Required work: Below are records to be output exactly, every one of them.

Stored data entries

----------------------------------------

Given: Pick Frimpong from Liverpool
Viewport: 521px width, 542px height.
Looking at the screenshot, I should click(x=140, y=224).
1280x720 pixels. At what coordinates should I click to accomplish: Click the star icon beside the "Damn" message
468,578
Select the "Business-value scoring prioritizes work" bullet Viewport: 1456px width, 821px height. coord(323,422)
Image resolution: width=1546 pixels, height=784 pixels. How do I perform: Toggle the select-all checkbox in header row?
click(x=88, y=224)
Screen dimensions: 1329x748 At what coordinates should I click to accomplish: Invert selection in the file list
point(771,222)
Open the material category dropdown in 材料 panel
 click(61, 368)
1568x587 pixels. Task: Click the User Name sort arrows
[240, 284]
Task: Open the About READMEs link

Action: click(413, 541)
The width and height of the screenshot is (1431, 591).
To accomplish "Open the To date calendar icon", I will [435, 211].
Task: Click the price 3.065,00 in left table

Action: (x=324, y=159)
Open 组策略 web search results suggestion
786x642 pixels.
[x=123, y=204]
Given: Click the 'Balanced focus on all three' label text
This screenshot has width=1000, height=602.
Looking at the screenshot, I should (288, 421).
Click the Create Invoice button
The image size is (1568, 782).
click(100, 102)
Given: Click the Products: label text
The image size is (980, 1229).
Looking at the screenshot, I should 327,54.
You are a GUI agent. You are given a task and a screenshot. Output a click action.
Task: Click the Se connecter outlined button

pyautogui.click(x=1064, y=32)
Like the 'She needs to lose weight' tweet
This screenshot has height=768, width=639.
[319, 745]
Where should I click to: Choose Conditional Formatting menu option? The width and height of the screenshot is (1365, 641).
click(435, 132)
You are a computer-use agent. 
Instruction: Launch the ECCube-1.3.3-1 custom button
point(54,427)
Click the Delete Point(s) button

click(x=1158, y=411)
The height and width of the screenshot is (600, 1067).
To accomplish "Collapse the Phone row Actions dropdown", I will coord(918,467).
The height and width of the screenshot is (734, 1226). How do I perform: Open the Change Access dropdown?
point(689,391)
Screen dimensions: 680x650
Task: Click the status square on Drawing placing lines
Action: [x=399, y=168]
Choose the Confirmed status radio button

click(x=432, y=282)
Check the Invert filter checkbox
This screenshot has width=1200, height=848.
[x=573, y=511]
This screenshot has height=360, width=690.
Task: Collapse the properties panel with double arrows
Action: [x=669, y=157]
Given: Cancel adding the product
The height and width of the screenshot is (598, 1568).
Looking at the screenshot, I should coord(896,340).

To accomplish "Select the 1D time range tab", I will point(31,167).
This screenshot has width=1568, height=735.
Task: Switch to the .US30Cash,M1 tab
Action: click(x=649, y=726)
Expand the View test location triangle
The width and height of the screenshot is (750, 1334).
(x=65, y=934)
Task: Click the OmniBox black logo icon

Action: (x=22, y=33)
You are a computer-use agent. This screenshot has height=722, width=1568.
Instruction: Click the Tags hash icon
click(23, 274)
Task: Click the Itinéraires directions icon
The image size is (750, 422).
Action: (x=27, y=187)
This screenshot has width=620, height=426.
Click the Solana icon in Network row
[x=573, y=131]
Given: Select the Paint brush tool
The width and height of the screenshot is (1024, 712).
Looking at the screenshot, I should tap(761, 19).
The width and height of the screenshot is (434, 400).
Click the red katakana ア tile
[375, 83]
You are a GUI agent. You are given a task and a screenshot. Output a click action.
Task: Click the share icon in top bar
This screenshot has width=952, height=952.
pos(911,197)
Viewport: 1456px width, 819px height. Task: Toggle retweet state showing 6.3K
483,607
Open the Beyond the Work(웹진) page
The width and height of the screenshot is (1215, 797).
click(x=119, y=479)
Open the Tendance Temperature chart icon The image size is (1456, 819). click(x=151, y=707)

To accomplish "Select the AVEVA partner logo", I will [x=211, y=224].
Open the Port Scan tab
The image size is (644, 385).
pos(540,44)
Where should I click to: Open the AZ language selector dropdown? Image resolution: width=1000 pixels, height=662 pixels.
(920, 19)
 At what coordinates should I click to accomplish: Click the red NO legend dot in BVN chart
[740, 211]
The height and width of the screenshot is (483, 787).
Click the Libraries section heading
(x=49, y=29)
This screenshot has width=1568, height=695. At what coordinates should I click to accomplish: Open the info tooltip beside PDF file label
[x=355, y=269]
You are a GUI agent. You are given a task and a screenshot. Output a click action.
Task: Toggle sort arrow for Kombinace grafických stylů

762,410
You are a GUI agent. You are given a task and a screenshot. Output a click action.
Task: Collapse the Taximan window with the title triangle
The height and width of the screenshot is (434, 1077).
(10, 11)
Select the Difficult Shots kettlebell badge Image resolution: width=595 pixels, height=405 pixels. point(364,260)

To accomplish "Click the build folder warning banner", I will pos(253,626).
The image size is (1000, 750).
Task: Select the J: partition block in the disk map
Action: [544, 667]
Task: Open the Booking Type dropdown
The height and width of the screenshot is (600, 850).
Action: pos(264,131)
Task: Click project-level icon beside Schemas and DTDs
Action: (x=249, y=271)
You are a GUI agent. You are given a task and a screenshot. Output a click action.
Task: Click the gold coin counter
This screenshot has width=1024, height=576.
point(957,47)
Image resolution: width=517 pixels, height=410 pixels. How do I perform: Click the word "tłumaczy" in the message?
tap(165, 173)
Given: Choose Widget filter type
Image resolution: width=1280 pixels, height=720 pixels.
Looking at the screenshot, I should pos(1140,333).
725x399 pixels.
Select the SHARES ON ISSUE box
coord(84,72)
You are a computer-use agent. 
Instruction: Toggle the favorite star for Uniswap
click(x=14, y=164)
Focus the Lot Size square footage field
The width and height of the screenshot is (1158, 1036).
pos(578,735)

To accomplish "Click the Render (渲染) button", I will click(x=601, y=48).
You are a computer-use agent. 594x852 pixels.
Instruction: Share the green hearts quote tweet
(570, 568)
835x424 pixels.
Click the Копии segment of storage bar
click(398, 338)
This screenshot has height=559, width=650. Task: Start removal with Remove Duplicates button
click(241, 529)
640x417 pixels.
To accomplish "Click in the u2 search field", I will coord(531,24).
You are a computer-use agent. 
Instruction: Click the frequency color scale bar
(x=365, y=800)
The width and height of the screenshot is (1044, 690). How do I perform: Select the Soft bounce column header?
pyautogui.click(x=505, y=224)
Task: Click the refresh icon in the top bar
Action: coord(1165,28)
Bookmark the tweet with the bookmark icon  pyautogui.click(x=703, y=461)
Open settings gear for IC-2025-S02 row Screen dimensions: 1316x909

----------------------------------------

Answer below:
Given: Pick Frimpong from Liverpool
Viewport: 521px width, 542px height.
Looking at the screenshot, I should click(x=140, y=224).
1280x720 pixels. At what coordinates should I click to accomplish: Click the star icon beside the "Damn" message
468,578
Select the "Business-value scoring prioritizes work" bullet Viewport: 1456px width, 821px height. coord(323,422)
Image resolution: width=1546 pixels, height=784 pixels. How do I perform: Toggle the select-all checkbox in header row?
click(x=88, y=224)
Screen dimensions: 1329x748 At what coordinates should I click to accomplish: Invert selection in the file list
point(771,222)
Open the material category dropdown in 材料 panel
 click(61, 368)
1568x587 pixels. Task: Click the User Name sort arrows
[240, 284]
Task: Open the About READMEs link

Action: click(413, 541)
The width and height of the screenshot is (1431, 591).
To accomplish "Open the To date calendar icon", I will [435, 211].
Task: Click the price 3.065,00 in left table

Action: (x=324, y=159)
Open 组策略 web search results suggestion
786x642 pixels.
[x=123, y=204]
Given: Click the 'Balanced focus on all three' label text
This screenshot has width=1000, height=602.
Looking at the screenshot, I should (288, 421).
Click the Create Invoice button
The image size is (1568, 782).
click(100, 102)
Given: Click the Products: label text
The image size is (980, 1229).
Looking at the screenshot, I should 327,54.
You are a GUI agent. You are given a task and a screenshot. Output a click action.
Task: Click the Se connecter outlined button

pyautogui.click(x=1064, y=32)
Like the 'She needs to lose weight' tweet
This screenshot has height=768, width=639.
[319, 745]
Where should I click to: Choose Conditional Formatting menu option? The width and height of the screenshot is (1365, 641).
click(435, 132)
You are a computer-use agent. 
Instruction: Launch the ECCube-1.3.3-1 custom button
point(54,427)
Click the Delete Point(s) button

click(x=1158, y=411)
The height and width of the screenshot is (600, 1067).
To accomplish "Collapse the Phone row Actions dropdown", I will coord(918,467).
The height and width of the screenshot is (734, 1226). How do I perform: Open the Change Access dropdown?
point(689,391)
Screen dimensions: 680x650
Task: Click the status square on Drawing placing lines
Action: [x=399, y=168]
Choose the Confirmed status radio button

click(x=432, y=282)
Check the Invert filter checkbox
This screenshot has width=1200, height=848.
[x=573, y=511]
This screenshot has height=360, width=690.
Task: Collapse the properties panel with double arrows
Action: [x=669, y=157]
Given: Cancel adding the product
The height and width of the screenshot is (598, 1568).
Looking at the screenshot, I should coord(896,340).

To accomplish "Select the 1D time range tab", I will point(31,167).
This screenshot has width=1568, height=735.
Task: Switch to the .US30Cash,M1 tab
Action: click(x=649, y=726)
Expand the View test location triangle
The width and height of the screenshot is (750, 1334).
(x=65, y=934)
Task: Click the OmniBox black logo icon

Action: (x=22, y=33)
You are a computer-use agent. This screenshot has height=722, width=1568.
Instruction: Click the Tags hash icon
click(23, 274)
Task: Click the Itinéraires directions icon
The image size is (750, 422).
Action: (x=27, y=187)
This screenshot has width=620, height=426.
Click the Solana icon in Network row
[x=573, y=131]
Given: Select the Paint brush tool
The width and height of the screenshot is (1024, 712).
Looking at the screenshot, I should tap(761, 19).
The width and height of the screenshot is (434, 400).
Click the red katakana ア tile
[375, 83]
You are a GUI agent. You are given a task and a screenshot. Output a click action.
Task: Click the share icon in top bar
This screenshot has width=952, height=952.
pos(911,197)
Viewport: 1456px width, 819px height. Task: Toggle retweet state showing 6.3K
483,607
Open the Beyond the Work(웹진) page
The width and height of the screenshot is (1215, 797).
click(x=119, y=479)
Open the Tendance Temperature chart icon The image size is (1456, 819). click(x=151, y=707)

To accomplish "Select the AVEVA partner logo", I will [x=211, y=224].
Open the Port Scan tab
The image size is (644, 385).
pos(540,44)
Where should I click to: Open the AZ language selector dropdown? Image resolution: width=1000 pixels, height=662 pixels.
(920, 19)
 At what coordinates should I click to accomplish: Click the red NO legend dot in BVN chart
[740, 211]
The height and width of the screenshot is (483, 787).
Click the Libraries section heading
(x=49, y=29)
This screenshot has width=1568, height=695. At what coordinates should I click to accomplish: Open the info tooltip beside PDF file label
[x=355, y=269]
You are a GUI agent. You are given a task and a screenshot. Output a click action.
Task: Toggle sort arrow for Kombinace grafických stylů

762,410
You are a GUI agent. You are given a task and a screenshot. Output a click action.
Task: Collapse the Taximan window with the title triangle
The height and width of the screenshot is (434, 1077).
(10, 11)
Select the Difficult Shots kettlebell badge Image resolution: width=595 pixels, height=405 pixels. point(364,260)

To accomplish "Click the build folder warning banner", I will pos(253,626).
The image size is (1000, 750).
Task: Select the J: partition block in the disk map
Action: [544, 667]
Task: Open the Booking Type dropdown
The height and width of the screenshot is (600, 850).
Action: pos(264,131)
Task: Click project-level icon beside Schemas and DTDs
Action: (x=249, y=271)
You are a GUI agent. You are given a task and a screenshot. Output a click action.
Task: Click the gold coin counter
This screenshot has width=1024, height=576.
point(957,47)
Image resolution: width=517 pixels, height=410 pixels. How do I perform: Click the word "tłumaczy" in the message?
tap(165, 173)
Given: Choose Widget filter type
Image resolution: width=1280 pixels, height=720 pixels.
Looking at the screenshot, I should pos(1140,333).
725x399 pixels.
Select the SHARES ON ISSUE box
coord(84,72)
You are a computer-use agent. 
Instruction: Toggle the favorite star for Uniswap
click(x=14, y=164)
Focus the Lot Size square footage field
The width and height of the screenshot is (1158, 1036).
pos(578,735)

To accomplish "Click the Render (渲染) button", I will click(x=601, y=48).
You are a computer-use agent. 594x852 pixels.
Instruction: Share the green hearts quote tweet
(570, 568)
835x424 pixels.
Click the Копии segment of storage bar
click(398, 338)
This screenshot has height=559, width=650. Task: Start removal with Remove Duplicates button
click(241, 529)
640x417 pixels.
To accomplish "Click in the u2 search field", I will coord(531,24).
You are a computer-use agent. 
Instruction: Click the frequency color scale bar
(x=365, y=800)
The width and height of the screenshot is (1044, 690). How do I perform: Select the Soft bounce column header?
pyautogui.click(x=505, y=224)
Task: Click the refresh icon in the top bar
Action: coord(1165,28)
Bookmark the tweet with the bookmark icon  pyautogui.click(x=703, y=461)
Open settings gear for IC-2025-S02 row Screen dimensions: 1316x909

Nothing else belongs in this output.